President Barack Obama has declared emergencies in North and South Carolina, Florida and Georgia and ordered that federal aid be provided. Along with federal and local officials, he has also urged people not to be complacent and to heed safety instructions. Coastal residents have been warned that storm surges could still pose a danger by flooding entire neighbourhoods, even as Matthew departs the region. Obama also urged Americans to send in donations for Haiti’s hurricane victims as has Andrew Cuomo, the Governor of New York state, which is home to a large Haitian community.
“We know that hundreds of people have lost their lives and that there’s been severe property damage and they’re going to need help rebuilding,” Obama said.
“Even the smallest contribution can really make a big difference.”
Haiti’s overall death toll remains unknown. Death counts are frequently difficult to tabulate in the immediate aftermath of a natural disaster in any country, though it is particularly difficult in remote and mountainous southwest Haiti.
Four people were also killed in the Dominican Republic, which shares the island of Hispaniola with Haiti.
Haiti, the poorest country in the Americas and still struggling to recover from its devastating 2010 earthquake, was ill equipped to cope when the hurricane rampaged its western peninsula last week.

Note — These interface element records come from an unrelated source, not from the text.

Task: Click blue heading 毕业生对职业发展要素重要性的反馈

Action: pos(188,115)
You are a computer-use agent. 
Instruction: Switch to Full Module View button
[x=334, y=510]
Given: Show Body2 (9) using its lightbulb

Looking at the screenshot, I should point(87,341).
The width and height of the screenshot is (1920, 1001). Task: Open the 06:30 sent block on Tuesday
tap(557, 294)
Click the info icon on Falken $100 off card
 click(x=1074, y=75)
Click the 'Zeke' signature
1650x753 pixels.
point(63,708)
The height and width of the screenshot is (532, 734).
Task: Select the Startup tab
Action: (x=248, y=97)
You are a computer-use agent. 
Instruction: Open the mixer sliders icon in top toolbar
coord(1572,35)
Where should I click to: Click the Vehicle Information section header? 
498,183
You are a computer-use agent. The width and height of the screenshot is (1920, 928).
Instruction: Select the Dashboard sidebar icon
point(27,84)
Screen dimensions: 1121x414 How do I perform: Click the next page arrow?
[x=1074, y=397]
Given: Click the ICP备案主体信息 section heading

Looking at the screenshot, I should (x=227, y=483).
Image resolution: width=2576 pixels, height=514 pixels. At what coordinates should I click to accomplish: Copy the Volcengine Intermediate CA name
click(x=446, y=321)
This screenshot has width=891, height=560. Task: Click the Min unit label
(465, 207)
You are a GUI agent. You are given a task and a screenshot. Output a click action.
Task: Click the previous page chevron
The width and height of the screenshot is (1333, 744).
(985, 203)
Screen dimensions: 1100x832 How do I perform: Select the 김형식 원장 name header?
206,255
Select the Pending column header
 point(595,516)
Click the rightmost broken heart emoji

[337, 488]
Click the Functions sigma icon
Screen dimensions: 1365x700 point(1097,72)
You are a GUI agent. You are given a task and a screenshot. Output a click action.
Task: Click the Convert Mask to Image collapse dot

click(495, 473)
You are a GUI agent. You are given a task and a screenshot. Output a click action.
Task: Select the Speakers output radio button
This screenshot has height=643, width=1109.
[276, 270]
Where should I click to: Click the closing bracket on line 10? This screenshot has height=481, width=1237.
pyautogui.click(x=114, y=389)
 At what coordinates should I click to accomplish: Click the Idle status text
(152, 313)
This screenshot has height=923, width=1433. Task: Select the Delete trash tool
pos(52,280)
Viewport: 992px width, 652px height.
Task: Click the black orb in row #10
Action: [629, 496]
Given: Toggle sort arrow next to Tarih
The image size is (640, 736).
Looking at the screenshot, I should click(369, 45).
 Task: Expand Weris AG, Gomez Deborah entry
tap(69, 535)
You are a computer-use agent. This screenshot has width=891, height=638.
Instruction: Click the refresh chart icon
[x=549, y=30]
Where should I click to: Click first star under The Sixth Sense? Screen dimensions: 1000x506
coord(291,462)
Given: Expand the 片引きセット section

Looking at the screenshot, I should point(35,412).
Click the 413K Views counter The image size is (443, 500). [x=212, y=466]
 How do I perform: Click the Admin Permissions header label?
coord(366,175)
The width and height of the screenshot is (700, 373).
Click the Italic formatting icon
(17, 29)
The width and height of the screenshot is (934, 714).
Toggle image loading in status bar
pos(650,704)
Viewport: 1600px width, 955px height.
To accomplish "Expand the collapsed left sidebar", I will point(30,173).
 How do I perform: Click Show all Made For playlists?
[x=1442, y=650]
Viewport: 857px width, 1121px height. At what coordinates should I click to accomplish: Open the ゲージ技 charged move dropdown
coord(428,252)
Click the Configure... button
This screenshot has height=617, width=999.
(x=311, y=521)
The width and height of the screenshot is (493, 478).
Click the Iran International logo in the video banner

The Red Cross has launched an emergency appeal for $6.9m (£5.6m) and Unicef said it needed at least $5m to meet the immediate needs of 500,000 affected children whilst UNICEF said it required £4m to provide initial aid to children.
However many Haitians are skeptical of help from abroad as the large-scale international aid programs in place since the 2010 quake have also been criticised for failing to build local capacity while spending millions on their own short-term programmes.
Therefore, the Interior Minister, Francois Anick Joseph, insisted that “it’s out of the question for NGOs to take charge of humanitarian aid”.
“We are very firm on this point: this country is led by a government. Across the country, it’s civil protection services that are coordinating everything,” he added.
“We are not going to turn this country into a messy chaos. It’s not going to happen. We already experienced that in 2010, we learned from our mistakes, we will act responsibly.”